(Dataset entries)
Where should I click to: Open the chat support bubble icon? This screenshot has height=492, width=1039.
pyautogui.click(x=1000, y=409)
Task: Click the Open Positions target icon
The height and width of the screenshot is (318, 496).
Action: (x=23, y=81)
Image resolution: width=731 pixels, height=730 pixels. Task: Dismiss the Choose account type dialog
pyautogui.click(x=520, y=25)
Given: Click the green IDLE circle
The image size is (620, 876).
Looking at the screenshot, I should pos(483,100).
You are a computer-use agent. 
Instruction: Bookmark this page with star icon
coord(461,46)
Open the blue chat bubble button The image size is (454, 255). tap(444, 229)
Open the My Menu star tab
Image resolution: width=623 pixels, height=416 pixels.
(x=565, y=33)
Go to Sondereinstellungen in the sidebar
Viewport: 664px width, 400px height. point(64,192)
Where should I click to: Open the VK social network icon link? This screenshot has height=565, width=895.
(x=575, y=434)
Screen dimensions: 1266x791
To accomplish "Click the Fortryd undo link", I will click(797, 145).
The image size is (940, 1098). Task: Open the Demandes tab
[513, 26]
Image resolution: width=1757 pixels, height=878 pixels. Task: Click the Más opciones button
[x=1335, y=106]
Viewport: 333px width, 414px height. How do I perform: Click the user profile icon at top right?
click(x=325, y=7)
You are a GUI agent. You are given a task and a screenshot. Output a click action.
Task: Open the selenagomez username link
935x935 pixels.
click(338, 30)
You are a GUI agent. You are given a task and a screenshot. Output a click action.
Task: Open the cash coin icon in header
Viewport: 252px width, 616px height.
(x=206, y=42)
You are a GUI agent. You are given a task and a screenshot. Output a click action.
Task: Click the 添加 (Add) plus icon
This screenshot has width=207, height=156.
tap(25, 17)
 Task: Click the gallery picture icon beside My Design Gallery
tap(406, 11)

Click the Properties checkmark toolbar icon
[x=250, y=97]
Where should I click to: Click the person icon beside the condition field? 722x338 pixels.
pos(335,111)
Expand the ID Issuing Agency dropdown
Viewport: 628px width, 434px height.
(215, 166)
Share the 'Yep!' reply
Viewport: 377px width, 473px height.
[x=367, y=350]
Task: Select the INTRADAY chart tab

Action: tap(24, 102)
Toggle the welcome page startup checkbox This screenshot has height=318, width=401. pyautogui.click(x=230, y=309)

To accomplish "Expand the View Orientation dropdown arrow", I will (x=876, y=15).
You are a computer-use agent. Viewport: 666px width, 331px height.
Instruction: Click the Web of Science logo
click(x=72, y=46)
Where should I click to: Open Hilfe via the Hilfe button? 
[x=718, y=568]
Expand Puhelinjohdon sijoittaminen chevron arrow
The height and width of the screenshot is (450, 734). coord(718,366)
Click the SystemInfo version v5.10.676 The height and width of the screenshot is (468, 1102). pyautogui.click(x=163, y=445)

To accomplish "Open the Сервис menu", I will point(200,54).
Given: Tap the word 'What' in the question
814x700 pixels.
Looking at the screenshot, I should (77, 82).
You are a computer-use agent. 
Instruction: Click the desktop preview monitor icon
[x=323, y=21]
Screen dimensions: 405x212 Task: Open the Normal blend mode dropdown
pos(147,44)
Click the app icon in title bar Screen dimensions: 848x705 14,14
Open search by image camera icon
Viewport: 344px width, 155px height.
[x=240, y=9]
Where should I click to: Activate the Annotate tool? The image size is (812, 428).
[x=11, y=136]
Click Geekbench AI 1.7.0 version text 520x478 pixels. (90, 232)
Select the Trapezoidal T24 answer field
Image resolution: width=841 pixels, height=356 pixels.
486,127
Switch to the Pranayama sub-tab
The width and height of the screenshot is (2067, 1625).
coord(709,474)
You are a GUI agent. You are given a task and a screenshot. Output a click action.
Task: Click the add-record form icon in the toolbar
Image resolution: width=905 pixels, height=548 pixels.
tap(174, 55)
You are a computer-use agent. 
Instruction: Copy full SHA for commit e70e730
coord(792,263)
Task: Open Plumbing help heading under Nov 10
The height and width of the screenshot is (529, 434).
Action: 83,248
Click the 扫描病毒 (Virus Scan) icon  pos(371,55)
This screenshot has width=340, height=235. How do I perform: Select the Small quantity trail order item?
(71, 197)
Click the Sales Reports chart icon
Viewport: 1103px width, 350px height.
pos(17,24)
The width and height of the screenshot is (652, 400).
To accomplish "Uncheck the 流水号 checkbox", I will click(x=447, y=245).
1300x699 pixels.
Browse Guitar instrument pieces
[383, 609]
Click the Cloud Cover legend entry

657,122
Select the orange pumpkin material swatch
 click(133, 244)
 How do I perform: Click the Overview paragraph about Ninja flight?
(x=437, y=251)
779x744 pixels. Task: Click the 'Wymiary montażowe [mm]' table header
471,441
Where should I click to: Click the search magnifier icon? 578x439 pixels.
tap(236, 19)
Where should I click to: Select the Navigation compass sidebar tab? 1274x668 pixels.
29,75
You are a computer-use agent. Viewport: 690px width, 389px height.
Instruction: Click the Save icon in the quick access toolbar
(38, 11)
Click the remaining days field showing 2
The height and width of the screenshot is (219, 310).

ABOUT THIS TASK:
For this task, write out exactly the lines of the entries above, starting at the line with "Go to Sondereinstellungen in the sidebar" and ending at the line with "Task: Open the selenagomez username link", both included, and no others.

SOLUTION:
Go to Sondereinstellungen in the sidebar
Viewport: 664px width, 400px height. point(64,192)
Where should I click to: Open the VK social network icon link? This screenshot has height=565, width=895.
(x=575, y=434)
Screen dimensions: 1266x791
To accomplish "Click the Fortryd undo link", I will click(797, 145).
The image size is (940, 1098). Task: Open the Demandes tab
[513, 26]
Image resolution: width=1757 pixels, height=878 pixels. Task: Click the Más opciones button
[x=1335, y=106]
Viewport: 333px width, 414px height. How do I perform: Click the user profile icon at top right?
click(x=325, y=7)
You are a GUI agent. You are given a task and a screenshot. Output a click action.
Task: Open the selenagomez username link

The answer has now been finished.